*Brief*
With the pictures omitted, output word for word the lines from the one containing "Toggle the exclamation priority flag button" through the end of the records.

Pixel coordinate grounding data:
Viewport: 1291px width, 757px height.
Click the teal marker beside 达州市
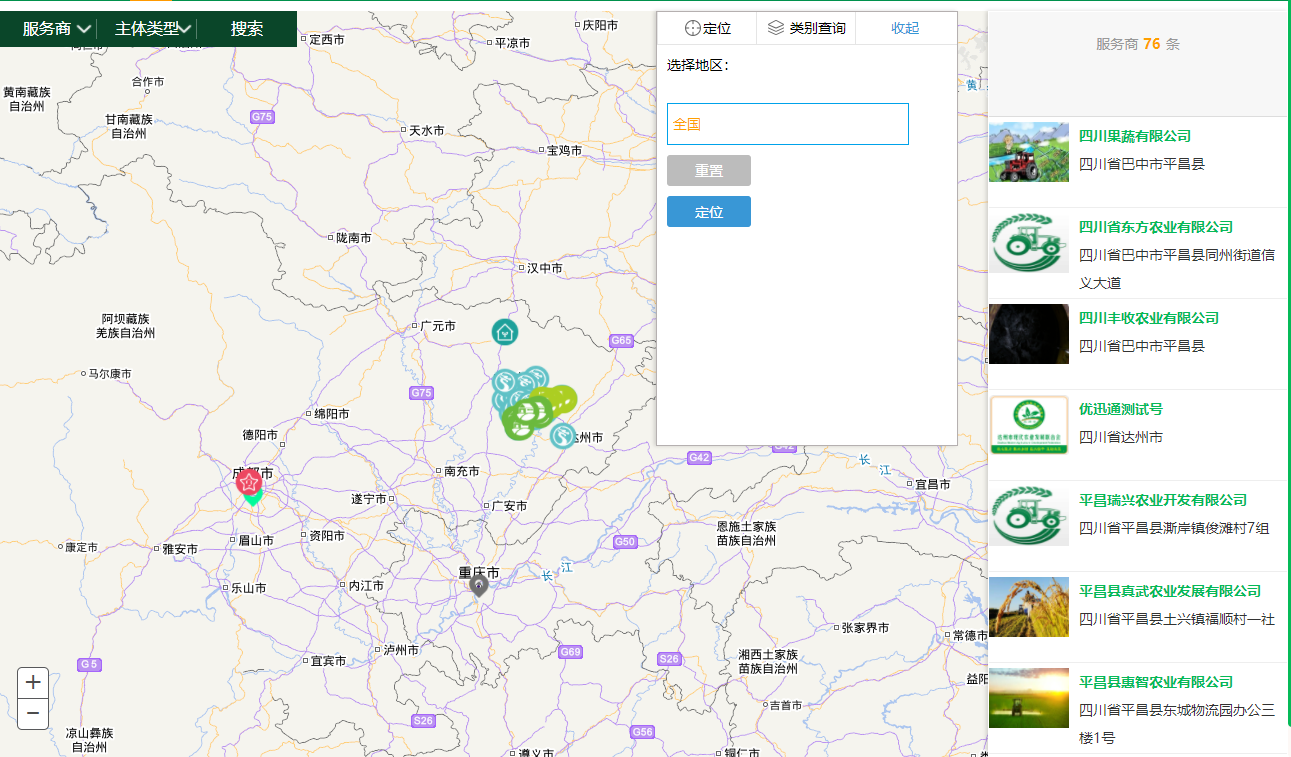563,436
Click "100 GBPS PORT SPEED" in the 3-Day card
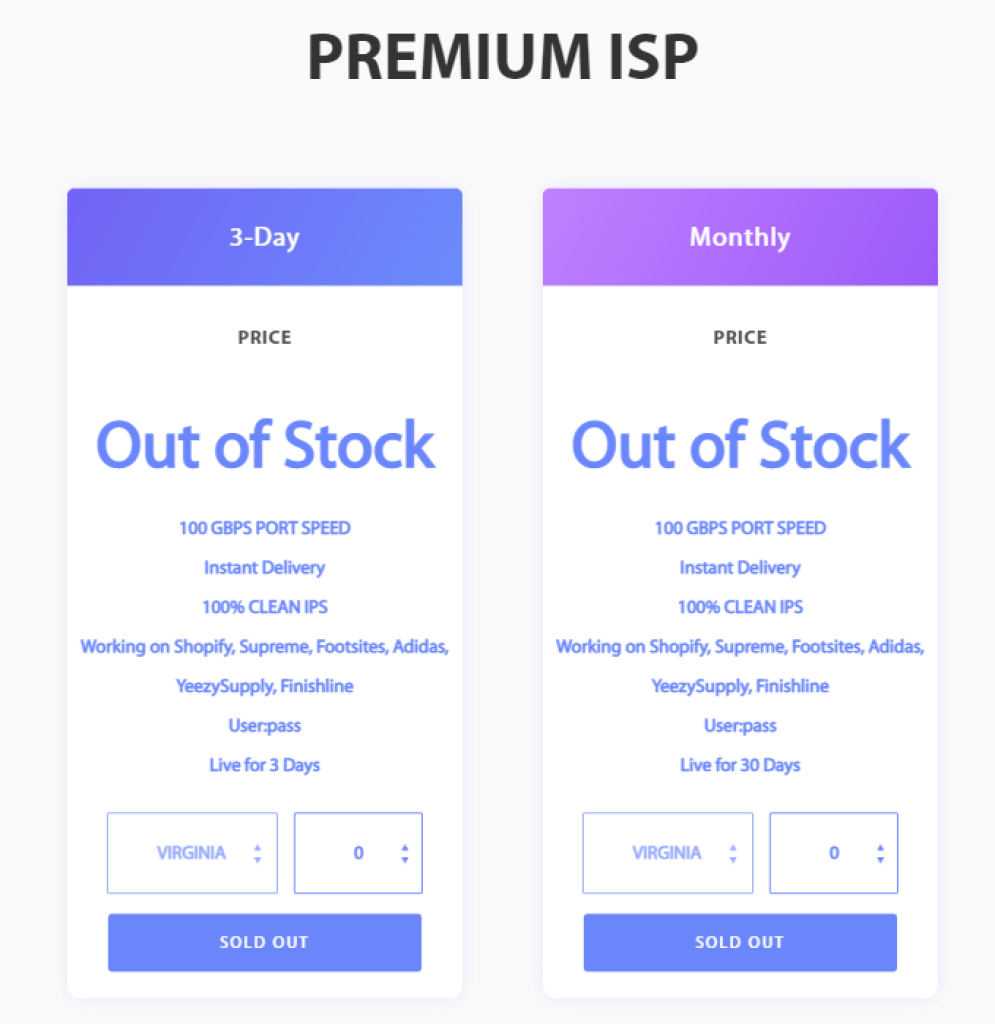 coord(264,527)
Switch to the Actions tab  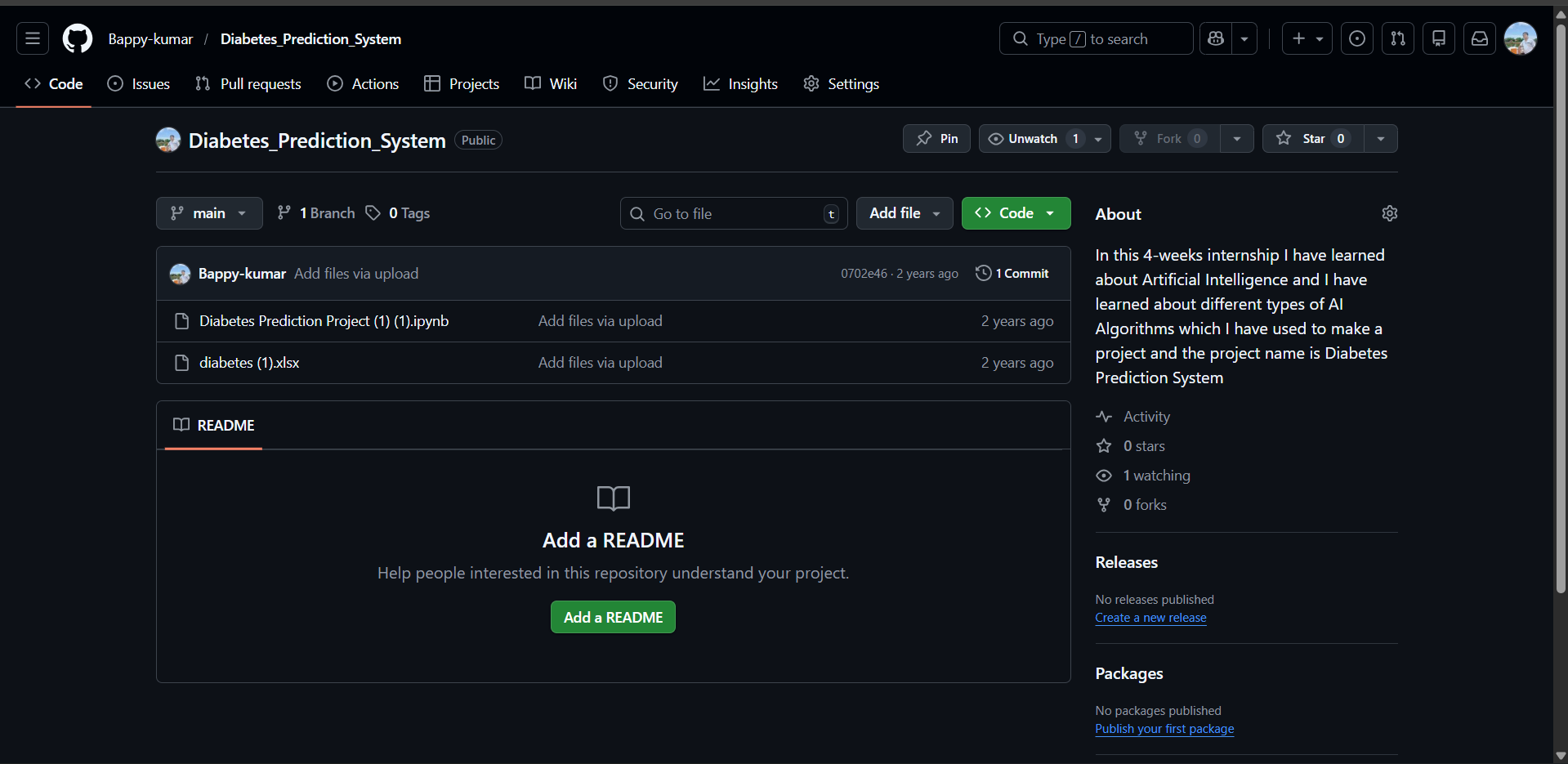(x=364, y=84)
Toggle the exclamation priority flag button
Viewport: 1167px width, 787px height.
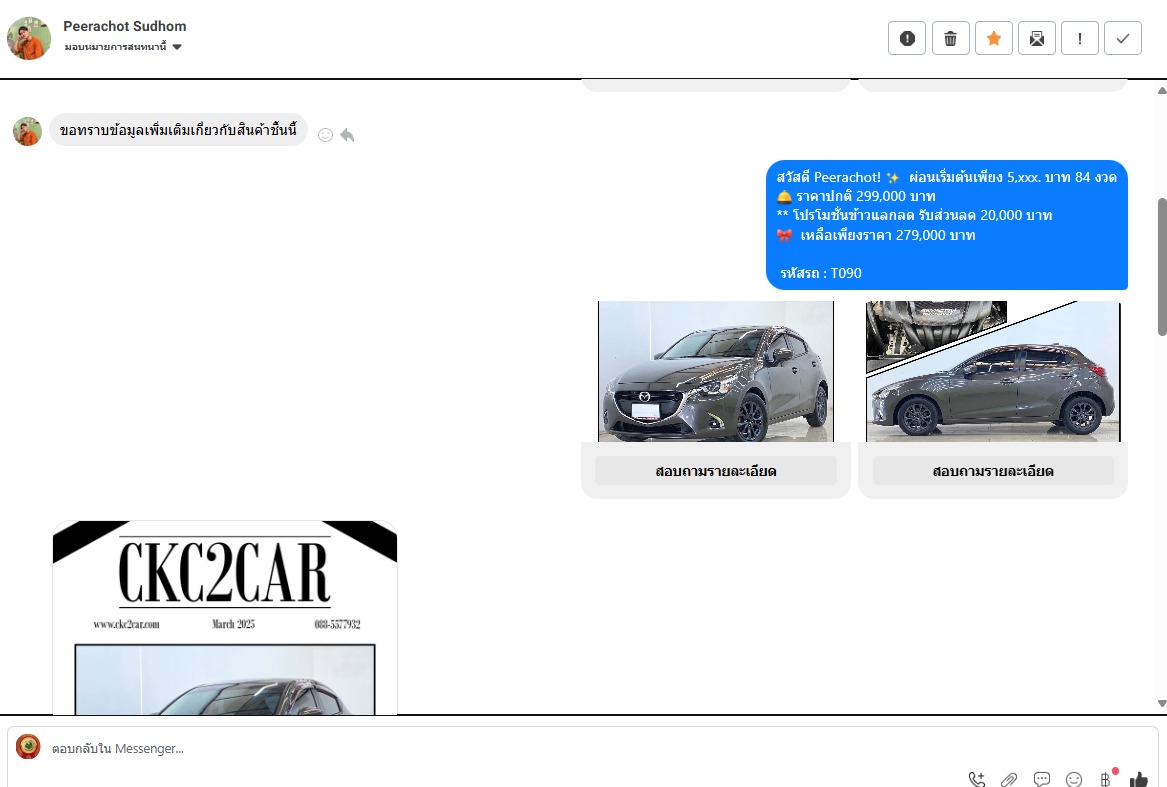point(1080,38)
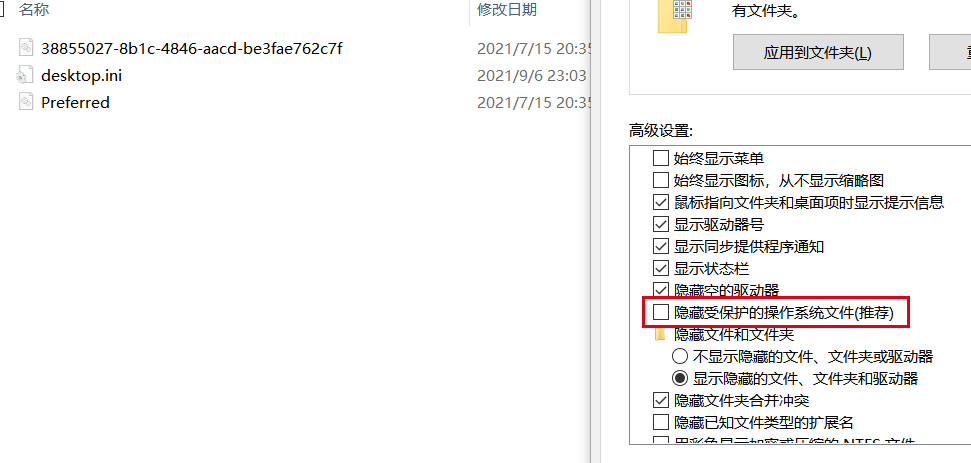Click the desktop.ini file icon
The image size is (971, 463).
pos(25,75)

*Expected answer*
Toggle the exclamation priority flag button
Viewport: 1167px width, 787px height.
point(1080,38)
Click the desktop.ini file icon
The image size is (971, 463).
pos(25,75)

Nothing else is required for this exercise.